_TASK REQUIREMENTS_: Convert the lines from the one containing "Image resolution: width=1197" through the end of the lines, both included, into a JSON list of strings with one string per line, skipping blank lines and leaving out the pictures.

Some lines
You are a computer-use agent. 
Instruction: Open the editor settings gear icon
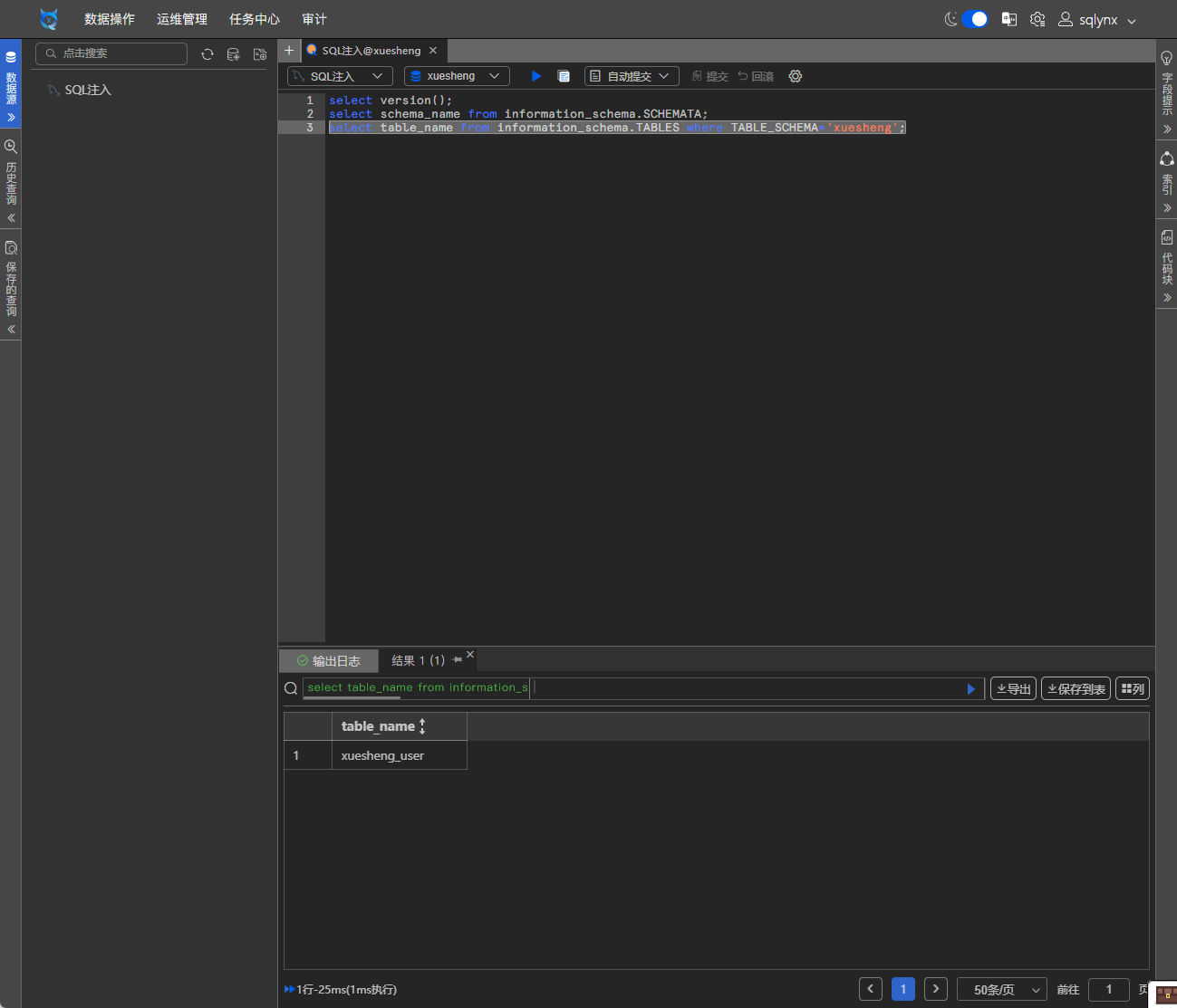[x=796, y=76]
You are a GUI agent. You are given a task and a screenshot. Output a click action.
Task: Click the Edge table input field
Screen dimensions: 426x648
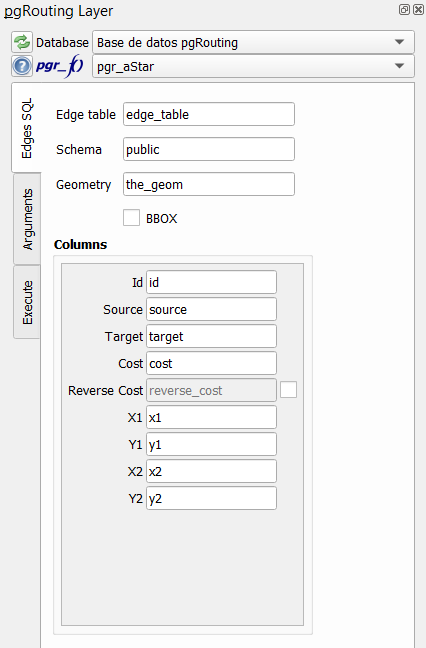(x=209, y=114)
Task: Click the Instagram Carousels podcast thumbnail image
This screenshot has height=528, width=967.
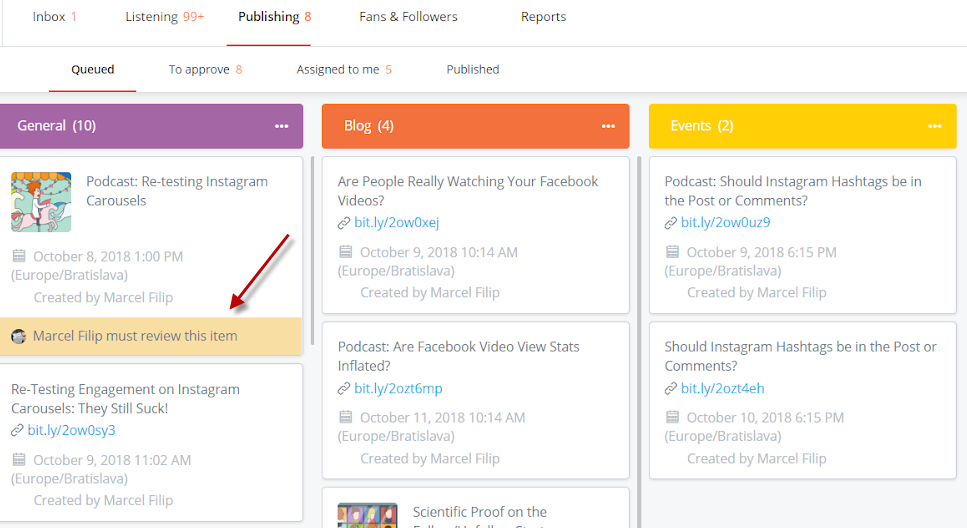Action: click(x=41, y=201)
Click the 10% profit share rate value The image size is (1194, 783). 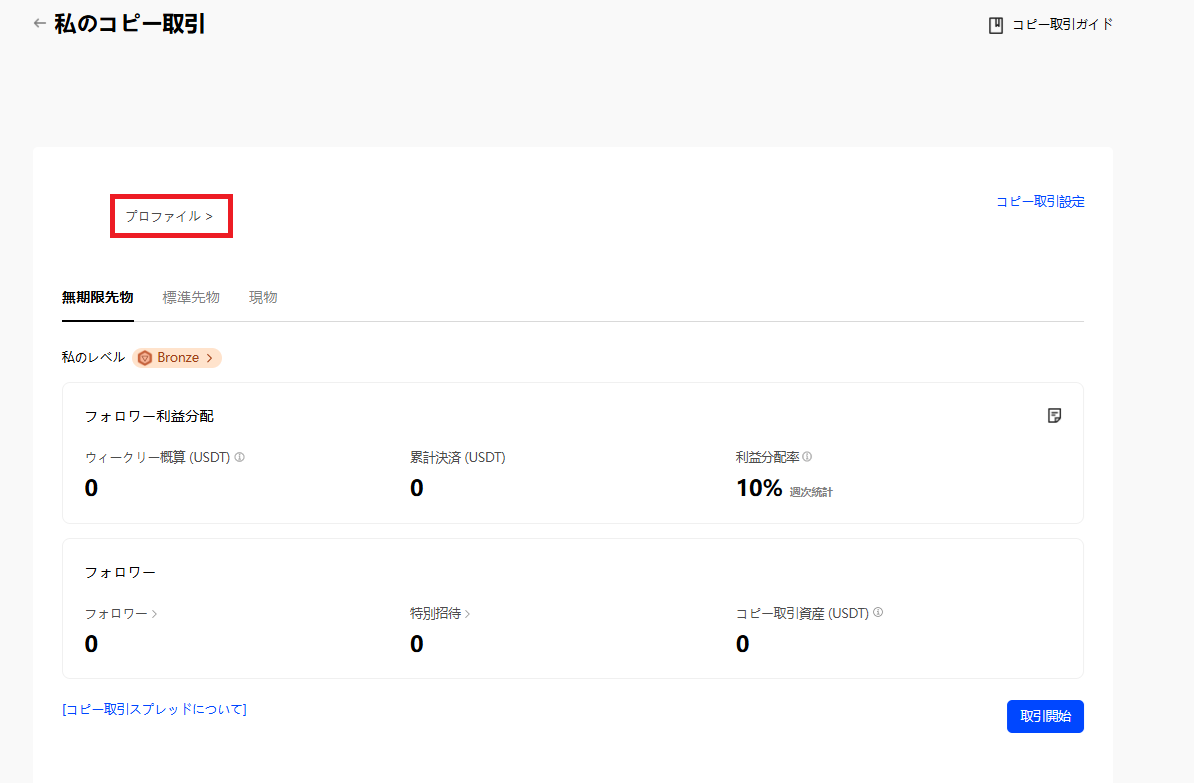(758, 488)
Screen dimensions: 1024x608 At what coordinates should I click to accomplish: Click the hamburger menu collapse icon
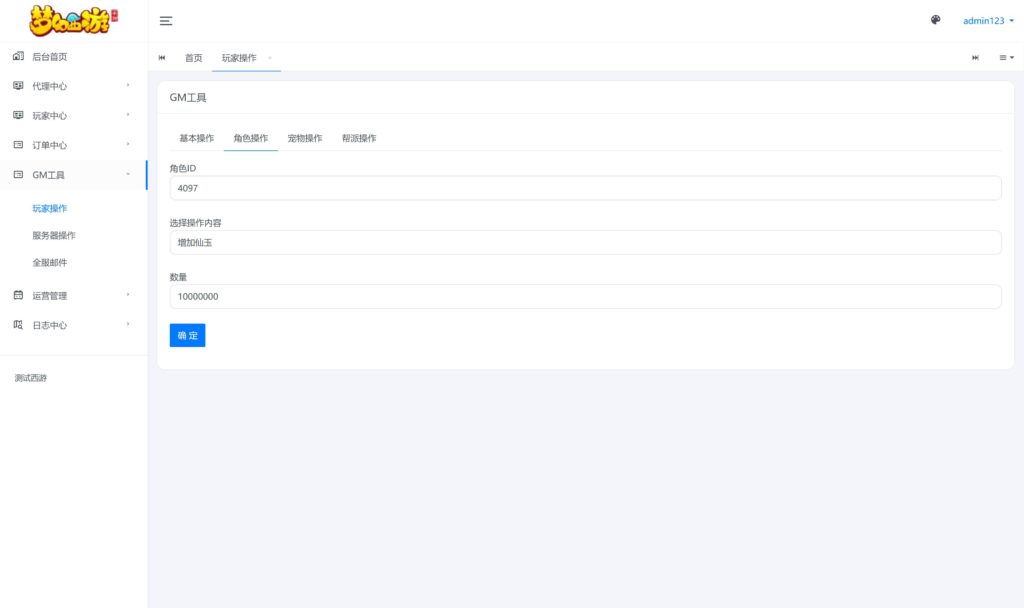[166, 20]
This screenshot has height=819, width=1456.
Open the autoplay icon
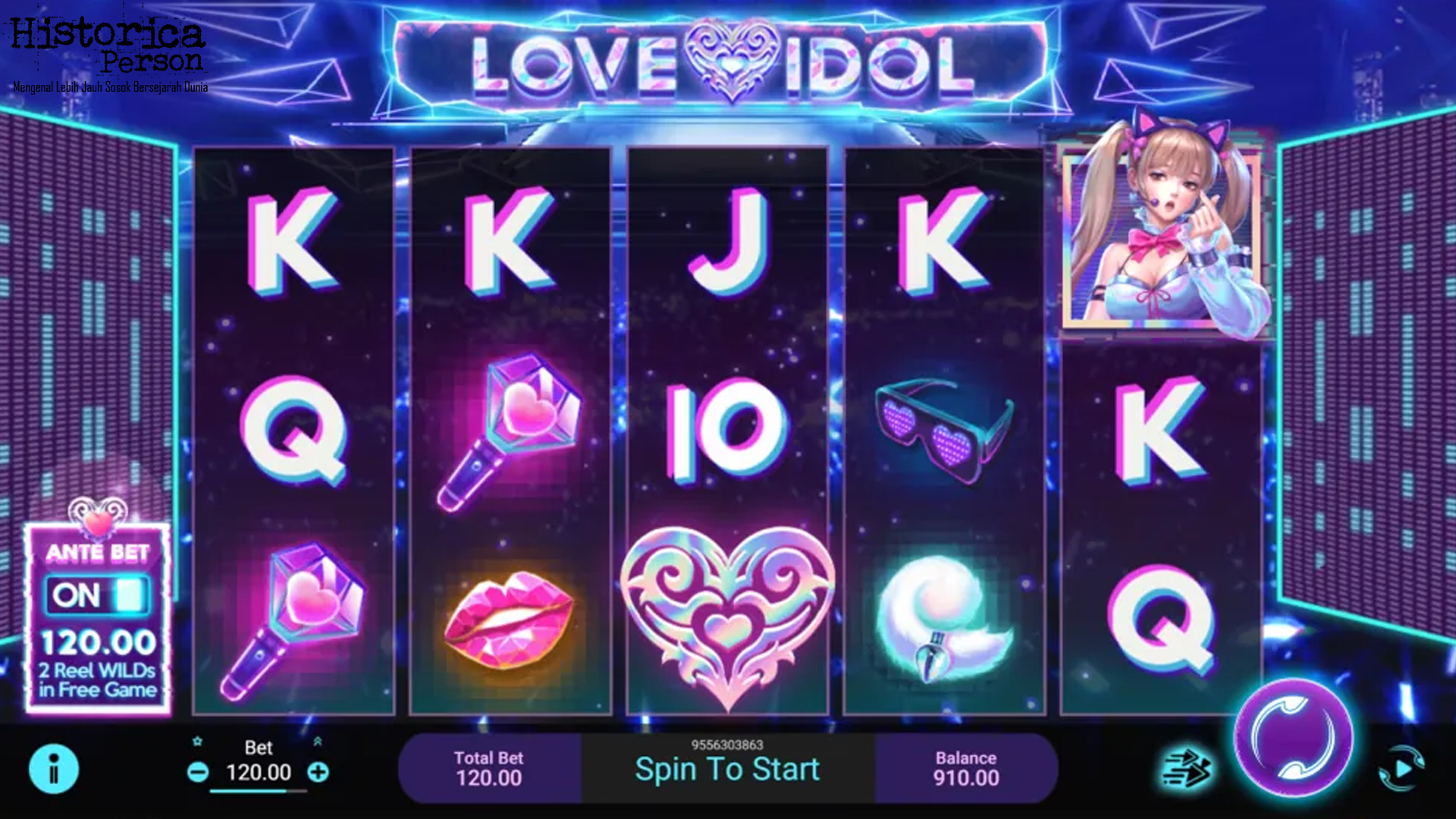tap(1401, 768)
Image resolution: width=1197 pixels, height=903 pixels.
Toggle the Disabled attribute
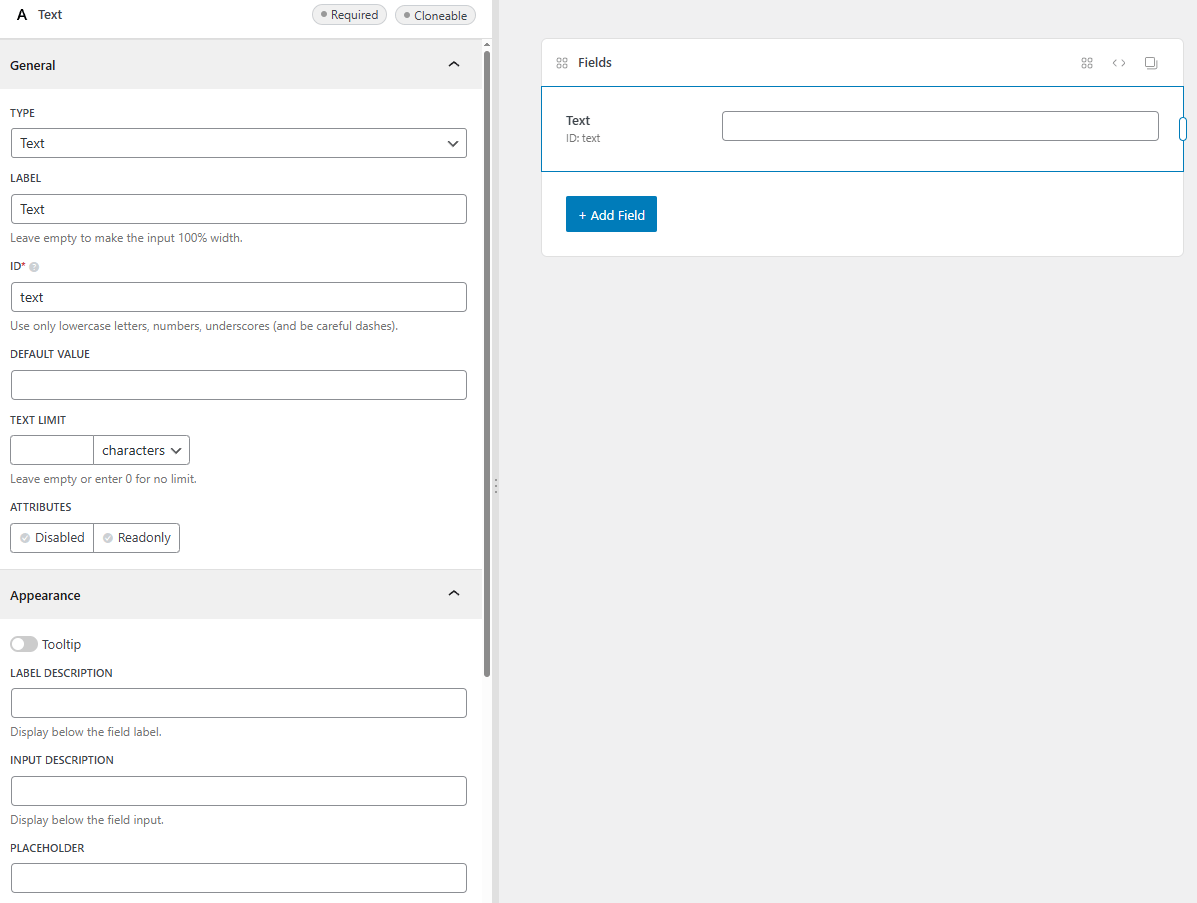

_THE COMPLETED TASK_:
[
  "Image resolution: width=1197 pixels, height=903 pixels.",
  "Toggle the Disabled attribute"
]